The decision to restore the Labour whip to Diane Abbott came after a number of front benchers were "spitting venom" over their party leadership's treatment of her, PoliticsHome understands.

Abbott had the Labour whip withdrawn in April 2023 after she wrote that Irish people, Jewish people and Travellers do not experience racism "all their lives" in the same way Black people do. She subsequently withdrew her comments and apologised.

The BBC reported on Tuesday that the Labour inquiry into her comments was completed in December 2023, when she was issued with a formal warning. She also completed an antisemitism awareness course in early 2024, according the report.

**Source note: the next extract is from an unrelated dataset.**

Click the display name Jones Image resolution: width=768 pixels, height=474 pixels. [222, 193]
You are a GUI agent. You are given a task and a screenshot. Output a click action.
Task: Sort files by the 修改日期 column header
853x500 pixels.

Later today, The Times reported that Abbott will not be allowed to stand for Labour at the July 4 general election, likely ending her 37-year career in Parliament. PoliticsHome understands the whip was restored to the veteran MP earlier today. It is possible that Abbott decides to stand down in return.

A Labour front bencher said the process undertaken by the party towards Abbott had seen her treated poorly and "double standards" applied.

"This doesn’t surprise BAME MPs at all because every important decision in the party is currently being made by white men," they told PoliticsHome.

"They’ve shown complete disregard for the Black community. Diane is a red line for a lot of Black people. The fact it’s a bunch of white men making these decisions demonstrates they don’t realise it’s a red line."

The front bencher went on to describe the decision not to allow Abbott to be a Labour candidate at the upcoming election as "very upsetting" and "a slap in the face".

They added: "Diane is the reason a lot of us got into politics. Why is Keir Starmer pissing off an important caucus?"

Several Labour MPs who are angry about the way Abbott's case has been handled by the party have suggested that the Hackney North MP – the first Black woman to become an MP, first elected in 1987 – should get a peerage. 

It is widely expected that a number of other Labour MPs who have announced their retirement heading into the summer election will be offered a place in the Lords if Starmer gets into power, which opinion polls currently suggest is the likely outcome.

PoliticsHome has contacted the Labour Party.